The government knows this, so turns to an old theme. Enraged by our independence, the EU must be out for revenge. Thus the new checks and delays at the border will be Brussels “imposing new restrictions” or “EU red tape blocking British businesses.” The sad and banal truth is that, as Brexit meant Brexit, no deal simply means no deal. The default in international trade is the existence of comprehensive barriers between third countries, and only an agreement removes them.
Covid-19 makes people less, not more likely to tolerate destruction. They have suffered quite enough already, and will recognise this new crisis was a choice. Really the blame game taps into Brexit’s kryptonite: the admission that, despite everything said in 2016 and for nearly four years afterwards, leaving has consequences and they are overwhelmingly damaging. This has not, after all, proved the “easiest deal in human history” and we did not “hold all the cards.” The new narrative concedes that the EU has power and interests and we have landed on the wrong side of them. A need to attribute blame acknowledges, once and for all, that Brexit will not present “opportunities”: it pre-supposes colossal damage. Then, as a final insult, the government expects the British people to valiantly shrug that off in a show of patriotic defiance.
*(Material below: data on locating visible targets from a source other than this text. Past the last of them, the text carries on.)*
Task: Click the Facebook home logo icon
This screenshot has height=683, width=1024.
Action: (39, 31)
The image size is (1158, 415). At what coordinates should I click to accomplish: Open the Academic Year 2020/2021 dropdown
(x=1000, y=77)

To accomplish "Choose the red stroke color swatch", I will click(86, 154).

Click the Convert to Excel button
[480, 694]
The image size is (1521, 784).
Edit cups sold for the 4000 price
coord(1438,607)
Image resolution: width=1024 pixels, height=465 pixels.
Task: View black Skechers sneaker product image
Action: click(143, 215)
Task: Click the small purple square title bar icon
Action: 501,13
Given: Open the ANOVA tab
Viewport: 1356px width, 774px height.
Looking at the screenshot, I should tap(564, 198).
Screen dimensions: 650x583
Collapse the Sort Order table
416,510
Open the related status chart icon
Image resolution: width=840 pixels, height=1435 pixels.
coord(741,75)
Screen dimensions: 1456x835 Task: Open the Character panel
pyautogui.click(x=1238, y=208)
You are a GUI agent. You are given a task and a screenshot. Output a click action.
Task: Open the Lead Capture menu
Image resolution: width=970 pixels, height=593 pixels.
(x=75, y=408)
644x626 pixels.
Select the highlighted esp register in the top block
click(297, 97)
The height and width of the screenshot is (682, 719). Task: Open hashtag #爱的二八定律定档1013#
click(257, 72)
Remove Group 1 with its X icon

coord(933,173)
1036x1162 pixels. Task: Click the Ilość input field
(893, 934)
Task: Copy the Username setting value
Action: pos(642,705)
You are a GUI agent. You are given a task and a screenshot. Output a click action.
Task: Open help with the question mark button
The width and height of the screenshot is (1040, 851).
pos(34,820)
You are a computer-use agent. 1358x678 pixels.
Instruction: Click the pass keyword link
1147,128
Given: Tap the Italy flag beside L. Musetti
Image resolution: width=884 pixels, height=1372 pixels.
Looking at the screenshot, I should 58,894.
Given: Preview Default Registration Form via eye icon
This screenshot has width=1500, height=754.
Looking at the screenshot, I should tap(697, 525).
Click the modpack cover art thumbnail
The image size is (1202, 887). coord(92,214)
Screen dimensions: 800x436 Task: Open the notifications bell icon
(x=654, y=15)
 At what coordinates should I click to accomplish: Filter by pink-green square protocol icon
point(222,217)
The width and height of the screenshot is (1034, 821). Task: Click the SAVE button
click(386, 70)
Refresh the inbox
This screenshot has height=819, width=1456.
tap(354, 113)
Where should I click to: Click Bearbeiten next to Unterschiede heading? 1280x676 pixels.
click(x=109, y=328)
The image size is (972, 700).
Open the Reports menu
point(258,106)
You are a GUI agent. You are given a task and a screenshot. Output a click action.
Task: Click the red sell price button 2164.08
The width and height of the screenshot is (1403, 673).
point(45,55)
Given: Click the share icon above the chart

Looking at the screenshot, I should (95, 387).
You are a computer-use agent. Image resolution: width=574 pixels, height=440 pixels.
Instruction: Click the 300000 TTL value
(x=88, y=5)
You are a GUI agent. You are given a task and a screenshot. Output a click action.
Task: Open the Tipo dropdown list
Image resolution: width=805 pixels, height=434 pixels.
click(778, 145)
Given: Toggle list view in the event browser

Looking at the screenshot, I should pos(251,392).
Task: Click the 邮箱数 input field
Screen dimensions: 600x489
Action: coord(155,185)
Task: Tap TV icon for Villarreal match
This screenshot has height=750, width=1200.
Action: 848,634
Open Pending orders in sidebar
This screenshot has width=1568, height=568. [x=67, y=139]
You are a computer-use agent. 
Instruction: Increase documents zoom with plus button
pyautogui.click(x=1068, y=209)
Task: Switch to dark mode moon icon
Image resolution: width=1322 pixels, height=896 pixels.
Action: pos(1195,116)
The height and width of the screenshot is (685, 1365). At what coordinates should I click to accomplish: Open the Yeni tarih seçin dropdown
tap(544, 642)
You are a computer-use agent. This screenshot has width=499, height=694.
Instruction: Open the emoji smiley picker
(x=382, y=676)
Voters never blame themselves and can’t turf out the European Commission. The fundamental irony about the blame game is that there is, of course, someone responsible and always has been. For years the UK took the credit for collective victories and deflected the blame for individual failures, turning the EU into a convenient scapegoat. But the point of Brexit is we are now going it alone. Having freed ourselves from the imagined shackles of Brussels, we necessarily free ourselves from its culpability as well. The public will now see the truth closer to home.